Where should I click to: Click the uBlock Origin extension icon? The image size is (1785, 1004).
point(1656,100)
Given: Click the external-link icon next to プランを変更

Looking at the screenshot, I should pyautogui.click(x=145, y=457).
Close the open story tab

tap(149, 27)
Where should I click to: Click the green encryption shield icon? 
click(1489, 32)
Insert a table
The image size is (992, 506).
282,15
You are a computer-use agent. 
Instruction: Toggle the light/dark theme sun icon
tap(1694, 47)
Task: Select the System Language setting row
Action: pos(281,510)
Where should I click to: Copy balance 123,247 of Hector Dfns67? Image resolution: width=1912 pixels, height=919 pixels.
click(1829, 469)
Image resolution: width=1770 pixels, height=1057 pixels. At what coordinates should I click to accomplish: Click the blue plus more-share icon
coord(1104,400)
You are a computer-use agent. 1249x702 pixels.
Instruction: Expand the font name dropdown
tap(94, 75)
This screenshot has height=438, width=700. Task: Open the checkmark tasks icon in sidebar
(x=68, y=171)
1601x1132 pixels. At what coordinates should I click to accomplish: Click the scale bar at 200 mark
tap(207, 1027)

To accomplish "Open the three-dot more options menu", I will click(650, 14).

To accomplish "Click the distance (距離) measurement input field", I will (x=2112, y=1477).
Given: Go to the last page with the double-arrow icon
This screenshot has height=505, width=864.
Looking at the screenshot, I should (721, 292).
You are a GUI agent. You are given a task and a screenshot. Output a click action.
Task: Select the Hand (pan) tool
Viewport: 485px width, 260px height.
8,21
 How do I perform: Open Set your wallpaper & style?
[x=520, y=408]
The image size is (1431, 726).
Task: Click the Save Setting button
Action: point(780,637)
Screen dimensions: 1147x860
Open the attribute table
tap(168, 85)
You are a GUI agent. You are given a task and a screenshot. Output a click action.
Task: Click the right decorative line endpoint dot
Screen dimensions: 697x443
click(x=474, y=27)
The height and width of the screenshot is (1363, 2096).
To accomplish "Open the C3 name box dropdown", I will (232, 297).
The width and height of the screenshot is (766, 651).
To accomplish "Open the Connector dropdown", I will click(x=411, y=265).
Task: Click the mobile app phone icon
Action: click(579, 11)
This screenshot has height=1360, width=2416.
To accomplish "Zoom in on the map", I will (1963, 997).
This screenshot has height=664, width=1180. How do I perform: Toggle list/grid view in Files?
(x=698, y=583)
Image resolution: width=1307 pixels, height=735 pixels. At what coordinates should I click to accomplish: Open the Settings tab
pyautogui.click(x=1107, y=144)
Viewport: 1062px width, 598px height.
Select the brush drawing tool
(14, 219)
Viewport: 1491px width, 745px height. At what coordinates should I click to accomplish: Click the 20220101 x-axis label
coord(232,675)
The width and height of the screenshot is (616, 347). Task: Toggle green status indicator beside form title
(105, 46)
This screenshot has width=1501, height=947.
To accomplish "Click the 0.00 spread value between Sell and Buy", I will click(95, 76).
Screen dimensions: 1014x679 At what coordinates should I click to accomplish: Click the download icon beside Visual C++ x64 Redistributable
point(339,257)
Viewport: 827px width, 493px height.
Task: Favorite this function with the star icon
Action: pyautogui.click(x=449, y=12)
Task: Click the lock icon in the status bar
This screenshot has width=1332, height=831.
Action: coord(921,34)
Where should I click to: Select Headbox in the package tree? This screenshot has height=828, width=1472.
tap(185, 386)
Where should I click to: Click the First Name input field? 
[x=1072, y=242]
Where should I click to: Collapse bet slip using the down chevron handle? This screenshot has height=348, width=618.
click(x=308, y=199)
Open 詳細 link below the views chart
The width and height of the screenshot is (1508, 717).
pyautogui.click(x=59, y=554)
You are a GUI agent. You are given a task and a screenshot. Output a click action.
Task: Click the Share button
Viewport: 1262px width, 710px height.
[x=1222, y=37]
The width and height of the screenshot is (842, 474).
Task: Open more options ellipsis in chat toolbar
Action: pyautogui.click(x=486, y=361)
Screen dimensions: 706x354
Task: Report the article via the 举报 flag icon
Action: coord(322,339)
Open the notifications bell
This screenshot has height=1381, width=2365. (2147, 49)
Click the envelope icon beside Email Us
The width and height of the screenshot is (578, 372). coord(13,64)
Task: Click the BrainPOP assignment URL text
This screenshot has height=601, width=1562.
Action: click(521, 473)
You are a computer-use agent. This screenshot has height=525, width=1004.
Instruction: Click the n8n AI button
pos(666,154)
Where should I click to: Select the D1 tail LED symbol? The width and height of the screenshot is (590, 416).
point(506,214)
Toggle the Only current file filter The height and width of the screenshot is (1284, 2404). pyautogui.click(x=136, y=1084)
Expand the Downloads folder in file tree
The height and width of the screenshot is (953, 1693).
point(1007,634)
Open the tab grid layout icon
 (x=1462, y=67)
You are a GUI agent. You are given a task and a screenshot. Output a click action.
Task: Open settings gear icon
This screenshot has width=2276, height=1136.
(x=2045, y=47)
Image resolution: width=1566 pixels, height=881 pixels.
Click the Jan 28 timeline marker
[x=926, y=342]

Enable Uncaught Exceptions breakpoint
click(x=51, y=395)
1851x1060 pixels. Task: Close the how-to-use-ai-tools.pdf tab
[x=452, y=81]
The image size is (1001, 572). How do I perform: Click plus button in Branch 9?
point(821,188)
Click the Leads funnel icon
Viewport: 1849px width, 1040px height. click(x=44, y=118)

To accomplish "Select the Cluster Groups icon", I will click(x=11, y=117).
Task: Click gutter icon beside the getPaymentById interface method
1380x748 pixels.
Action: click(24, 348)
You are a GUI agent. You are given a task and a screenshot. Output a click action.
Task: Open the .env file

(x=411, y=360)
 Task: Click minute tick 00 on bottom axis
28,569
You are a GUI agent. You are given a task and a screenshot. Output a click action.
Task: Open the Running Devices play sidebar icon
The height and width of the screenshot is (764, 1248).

WORK REQUEST → The lines of the data, from the first through the one containing "The width and height of the screenshot is (766, 651).", are to be transcribed exactly.

ANSWER TO THIS TASK →
Where should I click to: Click the uBlock Origin extension icon? The image size is (1785, 1004).
point(1656,100)
Given: Click the external-link icon next to プランを変更

Looking at the screenshot, I should pyautogui.click(x=145, y=457).
Close the open story tab

tap(149, 27)
Where should I click to: Click the green encryption shield icon? 
click(1489, 32)
Insert a table
The image size is (992, 506).
282,15
You are a computer-use agent. 
Instruction: Toggle the light/dark theme sun icon
tap(1694, 47)
Task: Select the System Language setting row
Action: pos(281,510)
Where should I click to: Copy balance 123,247 of Hector Dfns67? Image resolution: width=1912 pixels, height=919 pixels.
click(1829, 469)
Image resolution: width=1770 pixels, height=1057 pixels. At what coordinates should I click to accomplish: Click the blue plus more-share icon
coord(1104,400)
You are a computer-use agent. 1249x702 pixels.
Instruction: Expand the font name dropdown
tap(94, 75)
This screenshot has height=438, width=700. Task: Open the checkmark tasks icon in sidebar
(x=68, y=171)
1601x1132 pixels. At what coordinates should I click to accomplish: Click the scale bar at 200 mark
tap(207, 1027)

To accomplish "Open the three-dot more options menu", I will click(650, 14).

To accomplish "Click the distance (距離) measurement input field", I will (x=2112, y=1477).
Given: Go to the last page with the double-arrow icon
This screenshot has height=505, width=864.
Looking at the screenshot, I should (721, 292).
You are a GUI agent. You are given a task and a screenshot. Output a click action.
Task: Select the Hand (pan) tool
Viewport: 485px width, 260px height.
8,21
 How do I perform: Open Set your wallpaper & style?
[x=520, y=408]
The image size is (1431, 726).
Task: Click the Save Setting button
Action: point(780,637)
Screen dimensions: 1147x860
Open the attribute table
tap(168, 85)
You are a GUI agent. You are given a task and a screenshot. Output a click action.
Task: Click the right decorative line endpoint dot
Screen dimensions: 697x443
click(x=474, y=27)
The height and width of the screenshot is (1363, 2096).
To accomplish "Open the C3 name box dropdown", I will (232, 297).
The width and height of the screenshot is (766, 651).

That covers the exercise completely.